Rue Bonaparte close call

Rue Bonaparte Paris

Wikimedia Commons / Mu (Own work) [CC-BY-SA-3.0 (http://creativecommons.org/licenses/by-sa/3.0)]

In preparation for his trial, Halliday Sutherland travelled to Paris. Whilst there, he almost met an untimely end in the Rue Bonaparte.

To bring or defend an action for libel in the English courts is an expensive luxury, and it would be well if our law could be altered to that of France, where no one can obtain damages for libel unless able to prove damage. A thirty-minute consultation with an eminent leader of the Bar, not afterwards in the case, cost me thirty guineas. Every week-end I was needed in London. Counsel advised that we should go to Paris for evidence that in France birth-control had become a menace to the nation, and that the advocacy of contraception was there a criminal offence.

To this end I obtained an introduction from the French Embassy in London to the Minister of the Interior. To­gether with my friend the journalist, and a doctor who knew French, we went over to Paris. Lest any good, kind person should think this was a joy trip, I may add that my friends paid their own expenses, that we travelled second-class, and stayed in a small hotel near Ste Sulpice.

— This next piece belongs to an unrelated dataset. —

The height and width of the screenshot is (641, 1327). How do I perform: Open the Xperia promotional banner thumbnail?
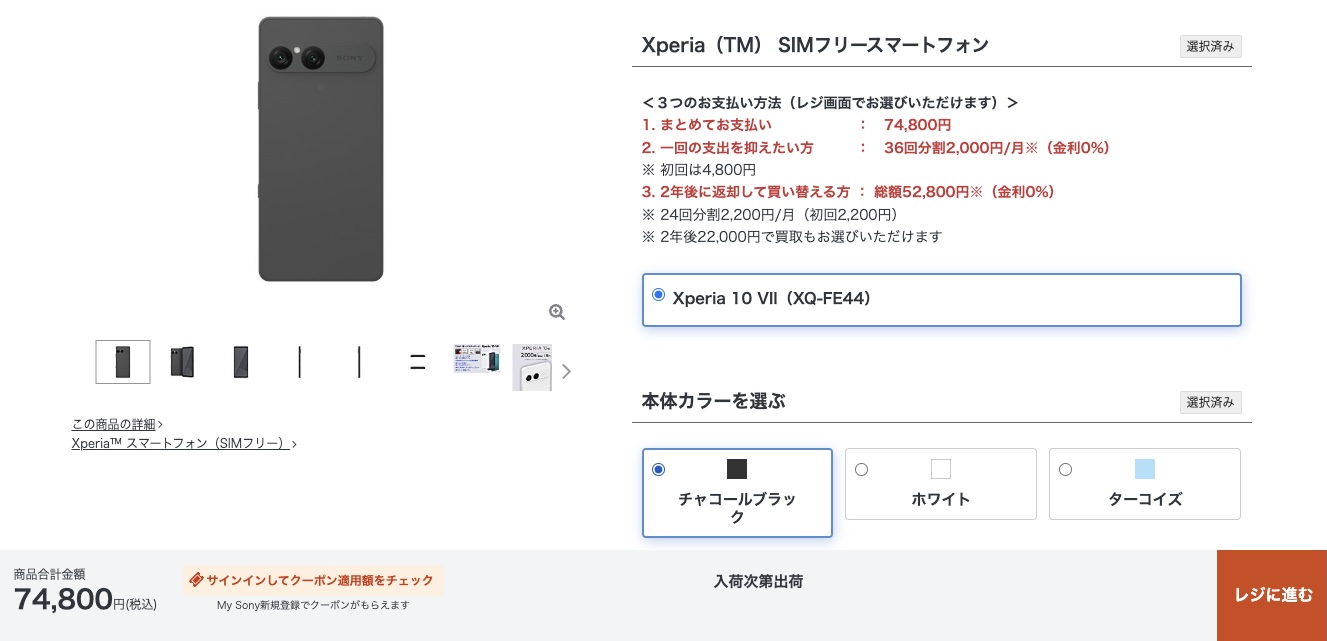pyautogui.click(x=477, y=360)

On my first morning in Paris, Death missed me by a yard. At 9 a.m. the three of us were walking down the Rue Bonaparte, a quiet narrow street with high houses on either side. We crossed from the pavement on the right to that on the left. My friends had reached the pavement and I was a few paces behind. A dull thud behind me caused me to turn round. In the street at my feet lay an elderly, shabbily dressed man, and beside him was a little tricycle van. The van had stopped, and the boy who had been pedalling was crying. It seemed inconceivable that the little tricycle had knocked the man down. When I knelt to examine him I found his skull smashed, some of the brain showing in the right temporal region, and bleeding from the nose and ears. He was breathing, but dying. A black-bearded priest crossed the street, knelt, held a crucifix before the man’s fast-glazing eyes, gave conditional absolution, and went on his way. A crowd gathered and speculated.

“He jumped from a window into the street.”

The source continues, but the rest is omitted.